1.     End government sanctioning of accrediting agencies and allow any institution to accredit courses. At the same time, accreditation should be voluntary, and accrediting entities’ reputations should rest with market forces, not government institutions. The abundance of online information, coupled with the self-interest of students to be competitive in the job market, “reduces the problem of fraudulently low-quality education to one of de minimis proportions.”[57]


--Really, allow institutions to simply accredit themselves? Oops. See, the reason why accreditation is a fraud (as the report points out!) is the conflict of interest we have now. The people running the institutions are the same as those running accreditation…no kidding there’s a conflict of interest. Institutions already basically self-accredit, which is why most of higher education is a fraud today.

--“accreditation should be voluntary” says this recommendation, but accreditation is ALREADY voluntary. You just can’t compete with the accredited schools, since they get all the loan money. Hmm, the loan money seems to be the problem…

    So this is a terrible recommendation, almost as though the report wasn’t paying attention to what it said earlier.

2.     Avoid federal “scorecards.” A seductive idea, even among some critics of today’s accreditation system, is to have the federal government replace or supplement federally driven accreditation with a scorecard that seeks to measure the output of colleges by criteria such as graduation rates, employability of graduates, and value for money. Such federal intervention would be a mistake: Existing institutions that are comfortable within the cocoon of protectionist accreditation would lobby hard, and no doubt effectively, for output measures that define success in their own terms. Moreover, a competing range of such private outcomes-based scorecards already exists, sponsored by such bodies as U.S. News & World Report, Forbes, ACTA, and Kiplinger’s.


       --Sure, Federal scorecards are problematic. Since the report didn’t discuss scorecards in much detail, I won’t point out the issues with them here. The thing is, with all the Federal money flowing into schools, I rather expect the Federal government will want to have some means of knowing that the money is well spent. That, alas, the Federal government made the horrible mistake of trusting accreditation to do that is pretty horrible, but back to the point: the report wants to get rid of scorecards…so now the money will just be thrown away randomly? 

       The only way this recommendation could make any sense is if it also recommended getting rid of the Federal student loan scam. Hey look, one more recommendation:

3.     Decouple accreditation and federal funding. ACTA notes that once accreditation agencies became the gatekeepers for federal funding, “accreditors essentially gained regulatory control over colleges.”[58] Federal policymakers should therefore decouple accreditation and federal funding through amendments to the Higher Education Act, eliminating the necessity that colleges get accredited by the government-sanctioned system. This reform would allow independent accrediting institutions to enter the market, thereby providing students with numerous options for creating their “degree” and shaping their college experience.
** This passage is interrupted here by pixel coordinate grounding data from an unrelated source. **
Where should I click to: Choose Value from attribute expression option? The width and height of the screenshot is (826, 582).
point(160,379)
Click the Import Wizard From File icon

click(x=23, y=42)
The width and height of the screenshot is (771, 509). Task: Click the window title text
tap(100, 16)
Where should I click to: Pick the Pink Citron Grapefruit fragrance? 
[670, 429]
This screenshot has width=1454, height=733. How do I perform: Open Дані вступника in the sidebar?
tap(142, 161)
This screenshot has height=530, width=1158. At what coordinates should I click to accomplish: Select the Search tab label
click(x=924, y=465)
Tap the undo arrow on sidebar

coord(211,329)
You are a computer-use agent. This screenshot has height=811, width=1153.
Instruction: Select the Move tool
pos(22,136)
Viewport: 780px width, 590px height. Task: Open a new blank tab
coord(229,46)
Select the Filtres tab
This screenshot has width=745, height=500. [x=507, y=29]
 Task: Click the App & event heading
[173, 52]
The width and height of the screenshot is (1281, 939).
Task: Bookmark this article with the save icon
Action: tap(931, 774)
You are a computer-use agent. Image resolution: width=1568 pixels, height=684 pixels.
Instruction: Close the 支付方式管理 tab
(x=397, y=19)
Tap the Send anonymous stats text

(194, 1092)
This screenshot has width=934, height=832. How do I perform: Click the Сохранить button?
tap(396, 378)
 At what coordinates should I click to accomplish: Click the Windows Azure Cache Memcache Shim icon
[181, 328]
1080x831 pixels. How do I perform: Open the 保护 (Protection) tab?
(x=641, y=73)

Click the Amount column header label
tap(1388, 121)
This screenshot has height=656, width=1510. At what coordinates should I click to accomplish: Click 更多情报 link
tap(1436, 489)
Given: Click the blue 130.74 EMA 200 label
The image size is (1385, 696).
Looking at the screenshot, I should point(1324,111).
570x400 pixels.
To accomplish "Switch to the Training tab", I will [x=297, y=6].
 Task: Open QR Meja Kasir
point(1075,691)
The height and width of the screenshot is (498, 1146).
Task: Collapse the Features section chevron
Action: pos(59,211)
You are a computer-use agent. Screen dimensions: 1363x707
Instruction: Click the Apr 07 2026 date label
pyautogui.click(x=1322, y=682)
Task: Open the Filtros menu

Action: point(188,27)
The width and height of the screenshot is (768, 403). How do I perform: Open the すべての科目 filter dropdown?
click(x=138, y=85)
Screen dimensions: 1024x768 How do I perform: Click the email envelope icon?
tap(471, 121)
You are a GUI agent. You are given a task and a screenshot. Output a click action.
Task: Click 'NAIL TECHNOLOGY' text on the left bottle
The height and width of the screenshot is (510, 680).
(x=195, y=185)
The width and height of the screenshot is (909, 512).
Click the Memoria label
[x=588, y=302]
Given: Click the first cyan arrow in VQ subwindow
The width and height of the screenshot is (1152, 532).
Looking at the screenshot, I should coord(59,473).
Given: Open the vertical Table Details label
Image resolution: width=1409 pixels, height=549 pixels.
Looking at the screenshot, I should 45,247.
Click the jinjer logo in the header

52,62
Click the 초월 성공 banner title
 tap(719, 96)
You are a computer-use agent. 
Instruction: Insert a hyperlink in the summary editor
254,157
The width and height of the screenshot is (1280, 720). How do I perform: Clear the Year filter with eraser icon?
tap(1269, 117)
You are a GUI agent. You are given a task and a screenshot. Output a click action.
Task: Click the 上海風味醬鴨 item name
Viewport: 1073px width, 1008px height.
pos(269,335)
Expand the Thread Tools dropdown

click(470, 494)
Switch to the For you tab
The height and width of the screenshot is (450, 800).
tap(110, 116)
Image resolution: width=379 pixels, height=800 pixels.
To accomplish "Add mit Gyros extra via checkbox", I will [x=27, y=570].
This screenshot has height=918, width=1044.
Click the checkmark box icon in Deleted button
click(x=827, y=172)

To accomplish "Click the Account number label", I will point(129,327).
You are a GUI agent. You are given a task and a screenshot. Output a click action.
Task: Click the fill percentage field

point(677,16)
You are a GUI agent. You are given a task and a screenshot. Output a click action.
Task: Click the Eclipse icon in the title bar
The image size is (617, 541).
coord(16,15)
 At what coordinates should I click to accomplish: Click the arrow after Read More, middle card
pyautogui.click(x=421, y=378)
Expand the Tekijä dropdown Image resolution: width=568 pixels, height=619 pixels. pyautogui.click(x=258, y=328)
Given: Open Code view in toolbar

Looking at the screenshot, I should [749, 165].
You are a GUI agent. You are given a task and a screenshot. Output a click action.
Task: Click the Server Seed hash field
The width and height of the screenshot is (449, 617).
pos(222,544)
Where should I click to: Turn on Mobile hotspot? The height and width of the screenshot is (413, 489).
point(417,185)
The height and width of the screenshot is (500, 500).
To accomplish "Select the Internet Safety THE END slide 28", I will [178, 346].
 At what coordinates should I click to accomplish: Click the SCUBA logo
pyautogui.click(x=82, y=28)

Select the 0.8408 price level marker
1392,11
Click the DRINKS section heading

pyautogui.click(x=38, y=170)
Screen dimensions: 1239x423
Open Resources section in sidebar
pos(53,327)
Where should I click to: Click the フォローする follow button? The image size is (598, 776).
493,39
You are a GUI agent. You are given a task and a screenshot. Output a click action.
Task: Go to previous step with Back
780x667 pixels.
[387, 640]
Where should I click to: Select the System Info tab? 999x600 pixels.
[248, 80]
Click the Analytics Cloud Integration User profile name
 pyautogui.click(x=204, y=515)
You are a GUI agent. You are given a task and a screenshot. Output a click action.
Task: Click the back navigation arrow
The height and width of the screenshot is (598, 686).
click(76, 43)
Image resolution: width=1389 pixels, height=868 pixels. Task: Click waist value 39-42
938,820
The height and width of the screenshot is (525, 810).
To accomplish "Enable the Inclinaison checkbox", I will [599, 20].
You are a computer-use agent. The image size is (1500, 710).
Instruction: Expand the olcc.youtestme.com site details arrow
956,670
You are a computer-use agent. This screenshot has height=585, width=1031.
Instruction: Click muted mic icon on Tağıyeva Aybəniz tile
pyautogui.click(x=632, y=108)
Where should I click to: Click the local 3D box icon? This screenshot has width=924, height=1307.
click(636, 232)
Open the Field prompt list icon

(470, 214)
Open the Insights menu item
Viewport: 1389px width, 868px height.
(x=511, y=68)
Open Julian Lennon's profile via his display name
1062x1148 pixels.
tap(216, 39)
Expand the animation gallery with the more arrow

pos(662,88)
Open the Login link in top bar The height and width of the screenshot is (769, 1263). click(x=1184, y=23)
--Sure, decouple accreditation from funding, I already figured that out from the rest of the report. There’s no recommendation here for what should replace it. My vote would be to change the rules of accreditation to make it legitimate (primarily by putting educators that actually teach in charge of education and teaching), but failing that, here’s a recommendation from me that would go a long way to cleaning up the corruption and fraud in higher education, and eliminate the conflicts of interest in accreditation, in one blow:

     Recommendation #1: Get rid of the Federal student loan scam.

      Seriously, it’s that simple. Do this, and accreditation becomes no more relevant to the world than a Saturday morning cartoon, which, frankly, is all it deserves at this point.